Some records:
________________________________________

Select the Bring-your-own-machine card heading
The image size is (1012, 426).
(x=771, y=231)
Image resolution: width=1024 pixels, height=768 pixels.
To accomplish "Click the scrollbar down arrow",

________________________________________

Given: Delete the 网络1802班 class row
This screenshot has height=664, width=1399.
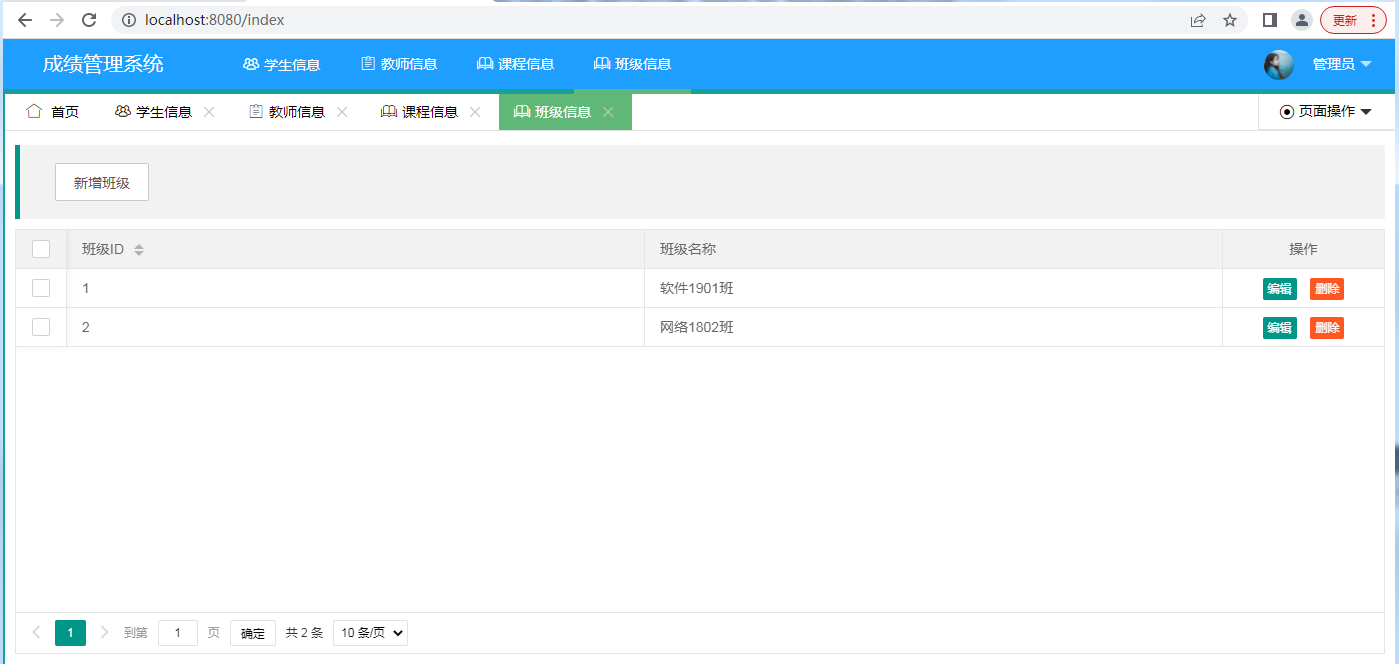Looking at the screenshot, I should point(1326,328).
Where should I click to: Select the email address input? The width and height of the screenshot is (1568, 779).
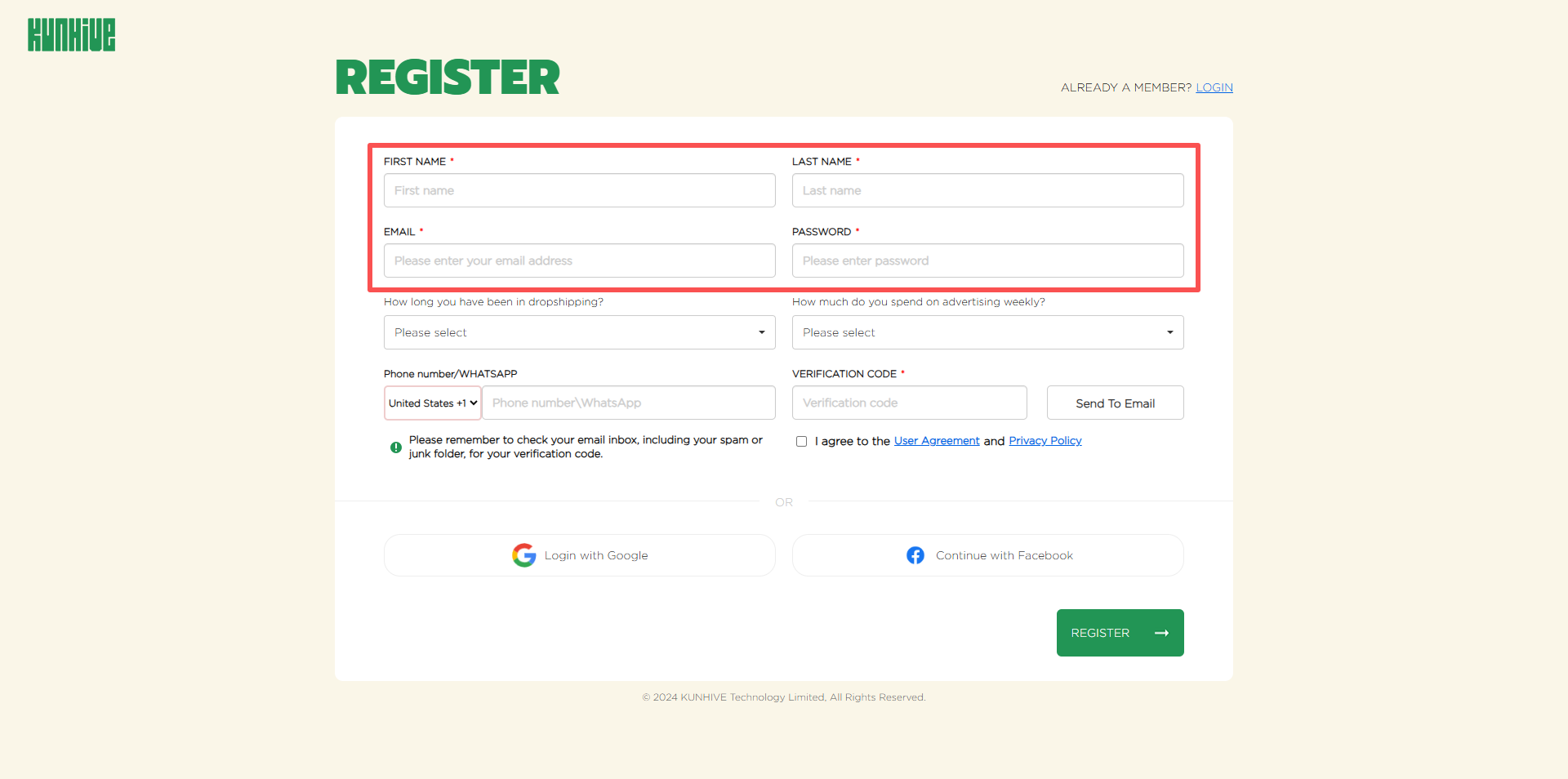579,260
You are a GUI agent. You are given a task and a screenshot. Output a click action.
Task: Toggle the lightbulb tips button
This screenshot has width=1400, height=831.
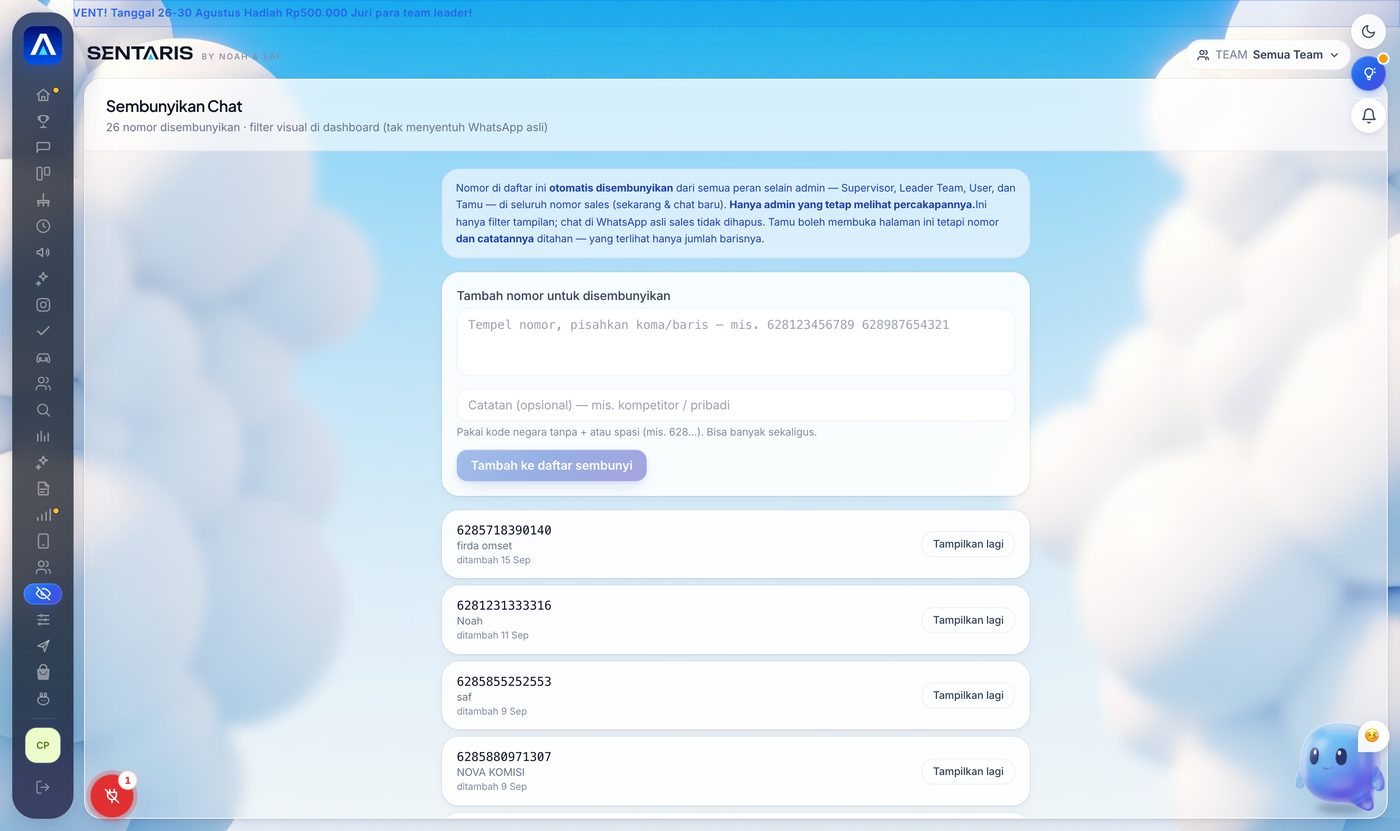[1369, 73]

________________________________________

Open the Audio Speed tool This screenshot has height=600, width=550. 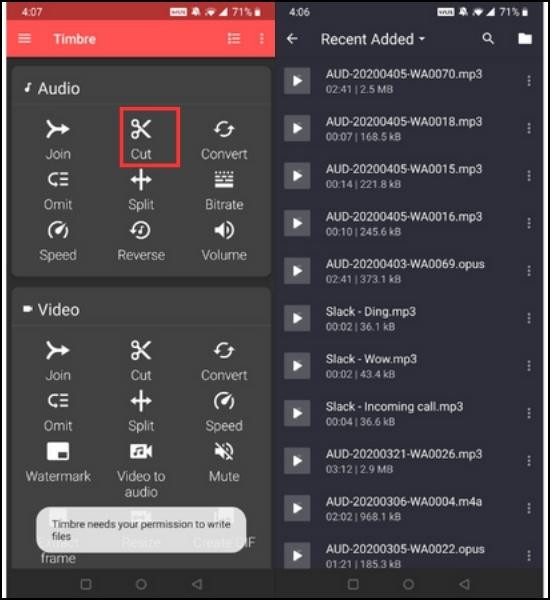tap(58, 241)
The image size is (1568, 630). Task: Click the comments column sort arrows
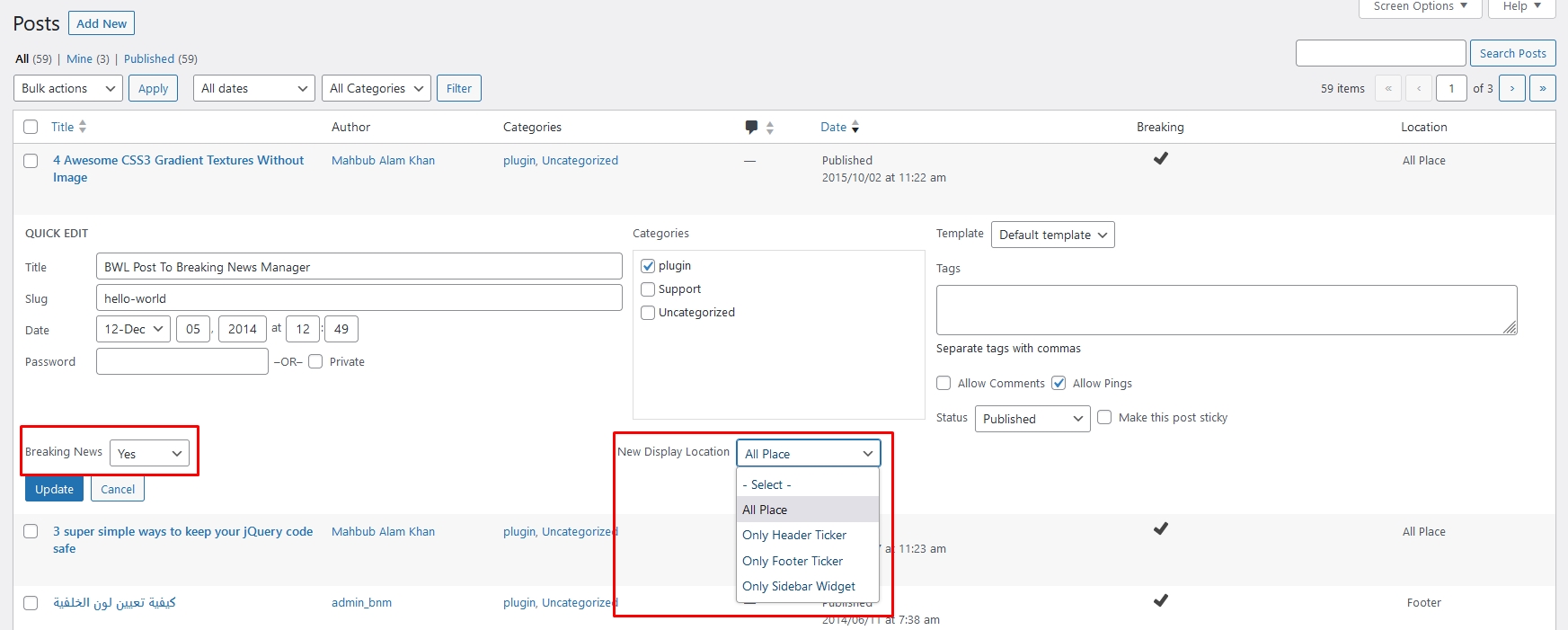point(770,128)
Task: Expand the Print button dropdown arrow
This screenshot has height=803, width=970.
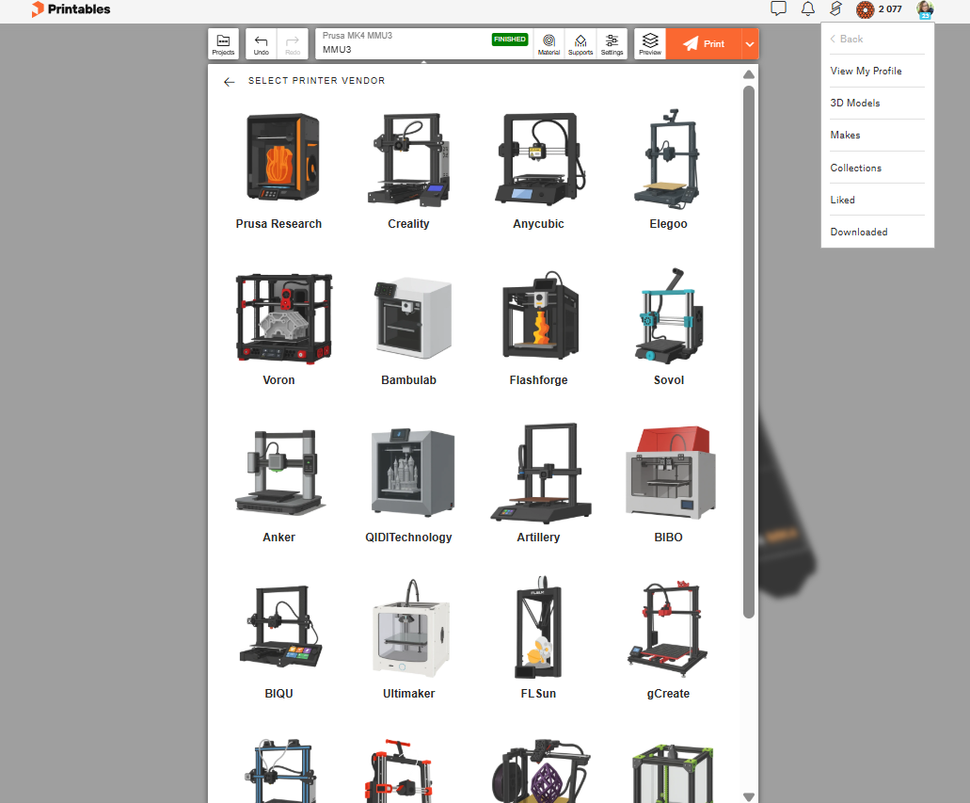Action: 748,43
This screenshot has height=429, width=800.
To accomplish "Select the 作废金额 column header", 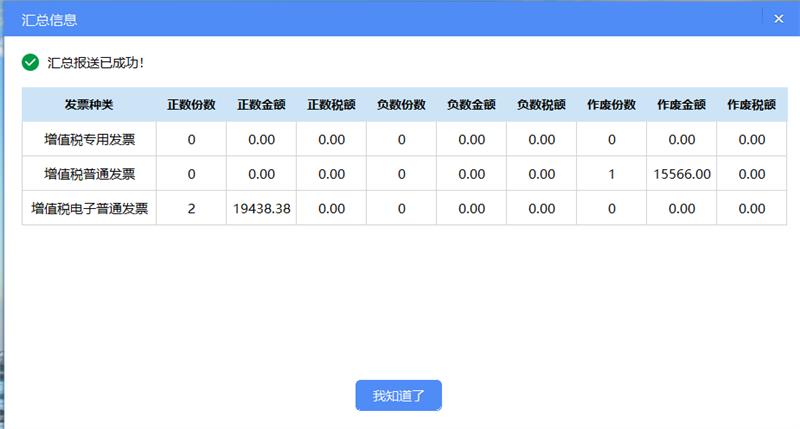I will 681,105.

________________________________________

To do: Rename "down arrow" to "up arrow" in the material starting at the line containing "Select the Bring-your-own-machine" and ending at the line containing "the scrollbar down", and return those lines with nothing else changed.

Reply to the exercise:
Select the Bring-your-own-machine card heading
The image size is (1012, 426).
(x=771, y=231)
Image resolution: width=1024 pixels, height=768 pixels.
To accomplish "Click the scrollbar up arrow",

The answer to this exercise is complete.